Apa dan Siapa Penjajah Anak-anak?
Kejadian perundungan, dimana anak mendapatkan perlakuan atau tindakan kekerasan pada masa tumbuh kembangnya ketika berada di sekolah, dapat menimbulkan dampak serius seperti depresi dan bahkan merenggut nyawa. Artinya perundungan akan mengganggu proses pembentukan karakter anak (Arif, 2024). Sementara dalam penelitiannya, Darmini (2018) menyebut, tidak sedikit fenomena ketika berada dirumahnya sendiri, ada anak yang ditelantarkan, dibuang, diperjualbelikan bahkan dimanfaatkan dengan meminta anaknya untuk mencari nafkah. Tindakan pengabaian, penelantaran, kekerasan secara fisik, pelecehan secara psikologis, dan kekerasan seksual terhadap anak menurut Mardiyati&Udiati (2018) akan menjadi pengalaman pahit yang bisa merusak tidak hanya harapan masa depannya tetapi juga kesadarannya sebagai manusia. Ini menjadi catatan bahwa rumah yang semestinya menjadi tempat teraman bagi anak ternyata gagal menjalankan fungsinya. Padahal semua orang memiliki hak yang sama untuk hidup dengan layak dan bebas dari pengalaman pahit.
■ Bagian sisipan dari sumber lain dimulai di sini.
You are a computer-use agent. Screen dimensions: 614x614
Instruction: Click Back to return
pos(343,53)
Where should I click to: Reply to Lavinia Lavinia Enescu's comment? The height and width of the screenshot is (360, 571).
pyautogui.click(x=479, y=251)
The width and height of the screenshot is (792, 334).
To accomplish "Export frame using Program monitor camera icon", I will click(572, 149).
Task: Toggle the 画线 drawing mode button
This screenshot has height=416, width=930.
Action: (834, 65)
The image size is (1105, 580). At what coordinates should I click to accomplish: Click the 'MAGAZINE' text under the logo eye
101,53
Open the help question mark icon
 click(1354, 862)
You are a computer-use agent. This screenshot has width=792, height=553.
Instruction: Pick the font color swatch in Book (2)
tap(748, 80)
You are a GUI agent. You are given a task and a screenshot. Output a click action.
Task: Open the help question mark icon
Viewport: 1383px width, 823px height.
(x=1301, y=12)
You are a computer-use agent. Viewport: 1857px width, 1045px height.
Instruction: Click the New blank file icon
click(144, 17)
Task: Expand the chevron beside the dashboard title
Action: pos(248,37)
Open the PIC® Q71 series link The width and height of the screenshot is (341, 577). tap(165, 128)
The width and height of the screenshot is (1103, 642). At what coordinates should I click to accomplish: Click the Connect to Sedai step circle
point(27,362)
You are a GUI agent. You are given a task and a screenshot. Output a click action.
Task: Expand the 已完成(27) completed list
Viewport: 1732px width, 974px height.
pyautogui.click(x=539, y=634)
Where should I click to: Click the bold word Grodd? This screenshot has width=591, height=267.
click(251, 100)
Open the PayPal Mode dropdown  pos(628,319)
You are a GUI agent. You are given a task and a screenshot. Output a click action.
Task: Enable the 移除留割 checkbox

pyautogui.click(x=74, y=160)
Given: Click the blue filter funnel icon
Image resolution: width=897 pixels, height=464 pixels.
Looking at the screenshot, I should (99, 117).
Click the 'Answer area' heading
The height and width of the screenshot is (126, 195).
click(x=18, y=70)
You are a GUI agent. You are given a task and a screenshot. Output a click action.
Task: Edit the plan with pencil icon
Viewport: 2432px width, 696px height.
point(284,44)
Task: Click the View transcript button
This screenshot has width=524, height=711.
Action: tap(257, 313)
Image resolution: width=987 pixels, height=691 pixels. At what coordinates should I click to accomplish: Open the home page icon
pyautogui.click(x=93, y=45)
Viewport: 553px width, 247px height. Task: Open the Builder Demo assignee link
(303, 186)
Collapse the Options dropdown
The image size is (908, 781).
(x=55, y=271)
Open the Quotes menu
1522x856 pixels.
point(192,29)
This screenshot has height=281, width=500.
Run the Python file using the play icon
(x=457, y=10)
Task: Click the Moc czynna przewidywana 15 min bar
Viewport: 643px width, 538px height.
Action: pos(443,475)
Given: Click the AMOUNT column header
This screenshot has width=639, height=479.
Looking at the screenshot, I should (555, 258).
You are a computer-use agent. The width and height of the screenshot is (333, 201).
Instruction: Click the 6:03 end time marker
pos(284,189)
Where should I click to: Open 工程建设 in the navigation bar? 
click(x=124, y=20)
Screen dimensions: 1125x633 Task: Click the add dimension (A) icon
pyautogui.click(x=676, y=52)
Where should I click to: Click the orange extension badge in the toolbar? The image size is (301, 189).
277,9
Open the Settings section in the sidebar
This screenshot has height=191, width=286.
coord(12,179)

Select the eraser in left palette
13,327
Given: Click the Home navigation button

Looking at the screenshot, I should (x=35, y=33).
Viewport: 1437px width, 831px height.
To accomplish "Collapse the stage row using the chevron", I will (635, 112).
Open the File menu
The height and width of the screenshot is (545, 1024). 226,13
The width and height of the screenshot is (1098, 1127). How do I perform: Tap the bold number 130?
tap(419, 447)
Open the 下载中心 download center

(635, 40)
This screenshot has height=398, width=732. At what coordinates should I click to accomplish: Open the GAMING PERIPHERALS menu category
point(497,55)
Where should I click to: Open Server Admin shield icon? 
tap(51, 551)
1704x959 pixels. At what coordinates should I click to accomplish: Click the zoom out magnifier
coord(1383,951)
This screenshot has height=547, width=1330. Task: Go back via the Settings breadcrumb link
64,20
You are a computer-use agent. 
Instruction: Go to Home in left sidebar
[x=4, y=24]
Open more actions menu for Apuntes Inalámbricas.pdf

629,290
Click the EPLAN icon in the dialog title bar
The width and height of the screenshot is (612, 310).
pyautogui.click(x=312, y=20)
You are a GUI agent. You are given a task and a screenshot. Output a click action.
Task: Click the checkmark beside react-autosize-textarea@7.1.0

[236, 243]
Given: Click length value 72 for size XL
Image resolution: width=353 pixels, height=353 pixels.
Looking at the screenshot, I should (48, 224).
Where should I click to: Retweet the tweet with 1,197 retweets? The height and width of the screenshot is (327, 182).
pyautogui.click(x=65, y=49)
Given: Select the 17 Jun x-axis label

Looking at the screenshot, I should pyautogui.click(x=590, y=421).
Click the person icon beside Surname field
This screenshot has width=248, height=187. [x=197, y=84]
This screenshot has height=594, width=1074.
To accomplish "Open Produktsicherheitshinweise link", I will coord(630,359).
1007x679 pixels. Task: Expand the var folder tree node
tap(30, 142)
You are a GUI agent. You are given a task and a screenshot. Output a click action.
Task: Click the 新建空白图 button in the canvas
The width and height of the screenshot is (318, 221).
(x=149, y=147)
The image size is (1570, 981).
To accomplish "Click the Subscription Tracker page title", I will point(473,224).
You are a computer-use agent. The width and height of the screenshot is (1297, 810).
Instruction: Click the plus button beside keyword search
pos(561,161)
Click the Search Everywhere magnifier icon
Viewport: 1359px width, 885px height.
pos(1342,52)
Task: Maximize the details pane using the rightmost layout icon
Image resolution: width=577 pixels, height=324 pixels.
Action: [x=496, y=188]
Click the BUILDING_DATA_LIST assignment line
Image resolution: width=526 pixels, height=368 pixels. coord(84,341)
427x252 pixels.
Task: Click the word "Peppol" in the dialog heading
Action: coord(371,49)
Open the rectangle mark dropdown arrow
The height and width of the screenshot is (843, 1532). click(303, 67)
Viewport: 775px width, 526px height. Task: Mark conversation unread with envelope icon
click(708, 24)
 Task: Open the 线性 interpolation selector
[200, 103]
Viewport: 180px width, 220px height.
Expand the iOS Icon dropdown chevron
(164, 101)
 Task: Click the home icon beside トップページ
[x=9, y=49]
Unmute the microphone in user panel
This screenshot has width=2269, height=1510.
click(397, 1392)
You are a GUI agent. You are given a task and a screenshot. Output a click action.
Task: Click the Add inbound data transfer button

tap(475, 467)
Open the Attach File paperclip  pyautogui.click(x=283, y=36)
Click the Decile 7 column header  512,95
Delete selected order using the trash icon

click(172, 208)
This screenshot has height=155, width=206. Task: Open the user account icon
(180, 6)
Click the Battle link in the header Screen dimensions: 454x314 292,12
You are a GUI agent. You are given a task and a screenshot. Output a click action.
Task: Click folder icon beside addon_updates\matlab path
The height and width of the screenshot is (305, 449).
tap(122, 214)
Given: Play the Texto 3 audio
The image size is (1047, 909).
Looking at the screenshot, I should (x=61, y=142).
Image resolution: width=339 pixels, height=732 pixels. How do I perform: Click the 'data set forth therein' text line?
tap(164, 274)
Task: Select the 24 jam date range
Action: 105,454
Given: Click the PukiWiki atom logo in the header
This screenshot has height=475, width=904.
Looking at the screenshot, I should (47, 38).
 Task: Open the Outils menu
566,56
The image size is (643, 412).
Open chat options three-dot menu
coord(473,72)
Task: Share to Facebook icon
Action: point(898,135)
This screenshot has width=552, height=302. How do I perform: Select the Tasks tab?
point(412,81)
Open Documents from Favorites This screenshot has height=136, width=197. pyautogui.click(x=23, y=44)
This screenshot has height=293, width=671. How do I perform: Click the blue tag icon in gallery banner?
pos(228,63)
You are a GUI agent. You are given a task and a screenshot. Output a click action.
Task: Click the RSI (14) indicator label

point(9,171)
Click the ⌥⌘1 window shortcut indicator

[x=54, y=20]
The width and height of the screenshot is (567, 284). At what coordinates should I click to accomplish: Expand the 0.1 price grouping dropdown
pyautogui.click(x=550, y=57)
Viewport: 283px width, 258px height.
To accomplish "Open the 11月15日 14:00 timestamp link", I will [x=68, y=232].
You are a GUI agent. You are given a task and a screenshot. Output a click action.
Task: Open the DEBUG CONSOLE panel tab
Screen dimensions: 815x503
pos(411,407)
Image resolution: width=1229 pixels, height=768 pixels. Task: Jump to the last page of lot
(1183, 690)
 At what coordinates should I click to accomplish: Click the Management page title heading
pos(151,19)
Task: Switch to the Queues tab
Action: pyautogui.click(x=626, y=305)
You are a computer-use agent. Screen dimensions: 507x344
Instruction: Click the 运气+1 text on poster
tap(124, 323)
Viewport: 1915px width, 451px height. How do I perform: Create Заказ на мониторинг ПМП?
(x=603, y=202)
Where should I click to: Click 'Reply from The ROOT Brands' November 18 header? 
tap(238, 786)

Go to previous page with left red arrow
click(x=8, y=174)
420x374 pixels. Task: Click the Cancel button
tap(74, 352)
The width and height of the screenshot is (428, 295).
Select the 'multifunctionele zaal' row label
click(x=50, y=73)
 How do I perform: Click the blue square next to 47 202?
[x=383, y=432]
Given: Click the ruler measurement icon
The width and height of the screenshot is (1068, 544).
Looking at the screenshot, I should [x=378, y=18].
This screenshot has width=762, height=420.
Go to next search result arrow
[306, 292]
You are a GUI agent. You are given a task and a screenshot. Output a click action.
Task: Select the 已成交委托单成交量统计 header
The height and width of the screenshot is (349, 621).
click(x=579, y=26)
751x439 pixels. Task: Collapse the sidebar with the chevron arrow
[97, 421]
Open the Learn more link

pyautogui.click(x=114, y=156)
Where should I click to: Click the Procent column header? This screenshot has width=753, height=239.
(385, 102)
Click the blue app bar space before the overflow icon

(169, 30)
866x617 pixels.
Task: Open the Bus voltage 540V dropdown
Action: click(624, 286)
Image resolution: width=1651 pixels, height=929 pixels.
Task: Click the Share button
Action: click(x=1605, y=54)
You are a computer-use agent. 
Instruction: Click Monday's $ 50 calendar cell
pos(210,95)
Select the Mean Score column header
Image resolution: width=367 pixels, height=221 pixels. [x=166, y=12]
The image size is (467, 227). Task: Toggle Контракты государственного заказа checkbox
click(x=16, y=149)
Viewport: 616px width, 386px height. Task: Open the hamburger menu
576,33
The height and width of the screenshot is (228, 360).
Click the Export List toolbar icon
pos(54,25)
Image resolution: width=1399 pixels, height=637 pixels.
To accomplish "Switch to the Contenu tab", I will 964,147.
Keterampasan yang bisa kita temui di pedesaan seperti disebutkan dalam penelitian Kholid&Irawan (2023) adalah angka perkawinan pada anak dibawah umur lebih besar terjadi dibanding di perkotaan. Fenomena ini lebih banyak dialami oleh perempuan dengan status pendidikan rendah dan berasal dari keluarga dengan status ekonomi rendah. Salah satu tujuannya adalah mengalihkan tanggung jawab orang tua terhadap anak perempuannya. Sementara, fenomena yang berbeda terjadi di perkotaan saat ini yang berhasil dirangkum oleh berbagai media adalah meningkatnya jumlah pasien penderita gagal ginjal anak-anak yang bukan berdasarkan faktor genetik. Padahal kehadiran mereka ditunggu sebagai penambah kegembiraan berbagai lomba tujuhbelasan, termasuk lomba makan kerupuk, di lingkungan tempat tinggalnya, selain tugas yang lebih berat yaitu sebagai generasi muda yang akan meneruskan estafet kepemimpinan bangsa dan mengisi kemerdekaan yang sudah diraih selanjutnya.
Bersinergi untuk Maju
Menikmati indahnya kemerdekaan Indonesia yang telah diperjuangkan oleh para pahlawan di era kemudahan mendapatkan informasi bagi seluruh generasi muda yang merupakan harapan masa depan bagi Indonesia adalah sebuah rahmat. Memastikan algoritma media sosial yang kita miliki selalu berada dalam jalur yang mampu memberikan nilai tambah kebaikan, mengedukasi banyak orang sesuai dengan kapasitas dengan sumber data dan informasi valid dan dapat dipertanggungjawabkan, memberikan kesejukan, dan bermanfaat untuk kemanusiaan semesta menjadi sebuah kewajiban. Oleh karena itu, tidak ada kata lain selain bersinergi bersama seluruh penyusun bangsa agar selalu terwujud lingkungan yang kondusif untuk tumbuh kembang yang ideal bagi generasi emas Indonesia.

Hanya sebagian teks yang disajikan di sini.